The common value of a property dropped by 0.8 per cent between Might and June to £271,619, following a revised 0.4 per cent enhance within the earlier month, in keeping with the lender’s knowledge printed on Tuesday.
The annual progress fee fell to 2.1 per cent, down from 3.5 per cent within the earlier month, the slowest since July 2024.
Each figures have been beneath expectations as economists polled by Reuters had forecast a 0.2 per cent month on month enhance and a 3.1 per cent annual growth.

Robert Gardner, Nationwide’s chief economist, stated: “The softening in worth progress might replicate weaker demand following the rise in stamp responsibility in the beginning of April.”
Nonetheless, he expects “exercise to select up” from the summer season as “the unemployment fee stays low, earnings are rising at a wholesome tempo in actual phrases, family stability sheets are robust and borrowing prices are more likely to average slightly”.
The stamp responsibility thresholds reverted to pre-2022 ranges on April 1, rising prices for a lot of property patrons and triggering volatility in costs and transactions.
First-time patrons, for instance, began paying the levy for properties value £300,000 or extra, as an alternative of the earlier threshold of £425,000.

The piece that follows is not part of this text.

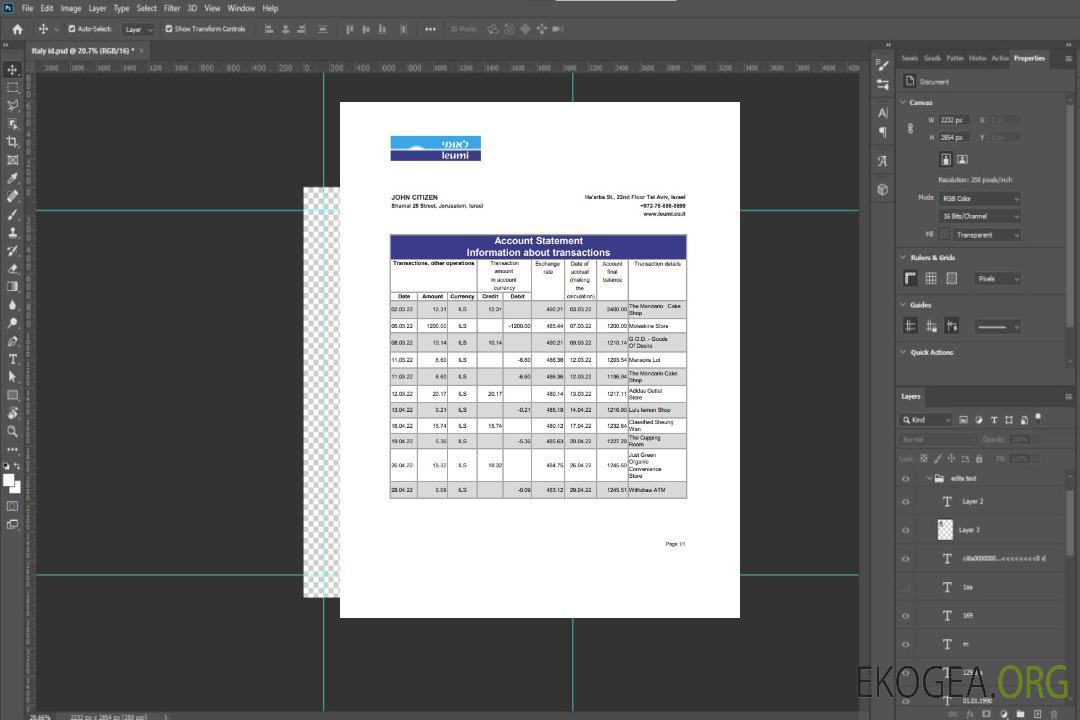Pick the Eyedropper tool
The width and height of the screenshot is (1080, 720).
coord(12,178)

For some specialists, rising provide is contributing to the slowdown in costs. Jonathan Hopper, chief government at Garrington Property Finders, stated in some areas the flood of provide was “virtually biblical”.
“The post-stamp responsibility lull in demand has collided with a deluge of provide,” he stated. “Property brokers are seeing a wave of recent directions that features properties re-entering the market that have been withdrawn from sale throughout final yr’s uncertainty, in addition to the normal summer season surge.”

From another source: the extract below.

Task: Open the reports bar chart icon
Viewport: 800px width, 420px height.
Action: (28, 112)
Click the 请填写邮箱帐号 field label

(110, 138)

Markets are pricing a couple of 75 per cent chance that the Financial institution of England will lower rates of interest by 1 / 4 level from the present 4.25 per cent subsequent month. That will mark the fifth discount in borrowing prices since final summer season, regardless that rates of interest stay nicely above the 2009-2025 common.

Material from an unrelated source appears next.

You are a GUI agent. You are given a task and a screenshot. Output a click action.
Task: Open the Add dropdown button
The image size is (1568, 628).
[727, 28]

On Monday, knowledge printed by the central financial institution confirmed that mortgage approvals rose in Might for the primary time this yr as the common mortgage fee on new loans dropped to the bottom charges since April 2023.
Amy Reynolds, head of gross sales at property company Antony Roberts, stated: “Whereas many sellers are decreasing asking costs to draw curiosity, we’re nonetheless agreeing a robust variety of gross sales.”
Nationwide, which tracks costs primarily based on the mortgages it approves, confirmed that Northern Eire remained the top-performing space, with annual home worth progress of 9.7 per cent within the second quarter, in contrast with 2.9 per cent throughout the UK. East Anglia and London registered the slowest progress charges at about 1 per cent.
The lender additionally revealed that flats underperformed the remainder of the market, registering annual worth progress of solely 0.3 per cent prior to now 12 months. This compares with a 3.6 per cent growth for terraced homes, a 3.3 per cent rise for semi-detached properties and a 3.2 per cent enhance for indifferent properties.
Costs of flats have underperformed the remainder of the market since 2019, in keeping with a Monetary Instances evaluation of official knowledge.